Dobra rada - jak nie smakołyk, to zabawa

Często moi Kursanci zadają podobne pytanie. Często też widzę, że na zajęciach właściciele próbują bezskutecznie zachęcić swojego psa do wykonania zadania właśnie smakołykiem. I nie działa!
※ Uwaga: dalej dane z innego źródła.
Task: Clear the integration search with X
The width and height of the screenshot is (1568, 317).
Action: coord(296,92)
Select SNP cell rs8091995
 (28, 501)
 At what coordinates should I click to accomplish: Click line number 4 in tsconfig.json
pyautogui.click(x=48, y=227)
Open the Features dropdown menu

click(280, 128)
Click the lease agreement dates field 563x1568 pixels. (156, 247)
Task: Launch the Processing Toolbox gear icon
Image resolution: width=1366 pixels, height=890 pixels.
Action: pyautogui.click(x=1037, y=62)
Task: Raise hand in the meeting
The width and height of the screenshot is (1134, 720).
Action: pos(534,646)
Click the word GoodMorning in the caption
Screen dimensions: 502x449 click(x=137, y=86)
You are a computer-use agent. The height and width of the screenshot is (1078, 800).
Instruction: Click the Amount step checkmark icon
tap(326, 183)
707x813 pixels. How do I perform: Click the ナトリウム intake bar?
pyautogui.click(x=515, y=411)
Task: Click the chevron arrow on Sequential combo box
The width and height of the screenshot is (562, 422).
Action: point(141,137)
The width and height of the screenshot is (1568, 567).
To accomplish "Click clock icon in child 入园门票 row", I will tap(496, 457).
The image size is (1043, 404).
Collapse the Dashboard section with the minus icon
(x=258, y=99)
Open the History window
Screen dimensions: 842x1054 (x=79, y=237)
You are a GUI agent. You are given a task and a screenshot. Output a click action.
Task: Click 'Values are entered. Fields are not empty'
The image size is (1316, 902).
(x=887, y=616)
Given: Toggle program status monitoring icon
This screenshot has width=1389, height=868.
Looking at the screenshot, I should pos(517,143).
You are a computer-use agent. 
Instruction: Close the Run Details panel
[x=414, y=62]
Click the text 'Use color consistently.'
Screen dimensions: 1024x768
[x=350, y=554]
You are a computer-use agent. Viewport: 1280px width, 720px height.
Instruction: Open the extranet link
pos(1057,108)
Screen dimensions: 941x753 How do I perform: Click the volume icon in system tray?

Każdy pies jest indywidualistą. Każdy właściciel ma obowiązek dowiedzieć się o swoim psie jak najwięcej. Jeśli pies nie chce ciasteczek ze sklepu zoologicznego, to spróbuj dać mu pokrojoną parówkę albo wędzoną szprotkę. Smakołyk musi być EXTRA! Musi pachnieć i być dla psa prawdziwą przyjemnością. Jest w końcu nagrodą za wykonanie trudnego zadania.

I pamiętaj - jeśli używasz smakołyków jako nagród w szkoleniu, nie dawaj psu wcześniej posiłku.
A jeśli mimo prób z różnymi smakołykami pies nadal nie reaguje?

 

Weź jego ulubioną piłkę lub patyk. Dla psa - zwłaszcza grymaśnego przy jedzeniu - nagroda w postaci zabawy w przeciąganie, rzut piłką czy możliwość aportowania patyczka bywają bodźcami znacznie silniejszymi niż jedzenie.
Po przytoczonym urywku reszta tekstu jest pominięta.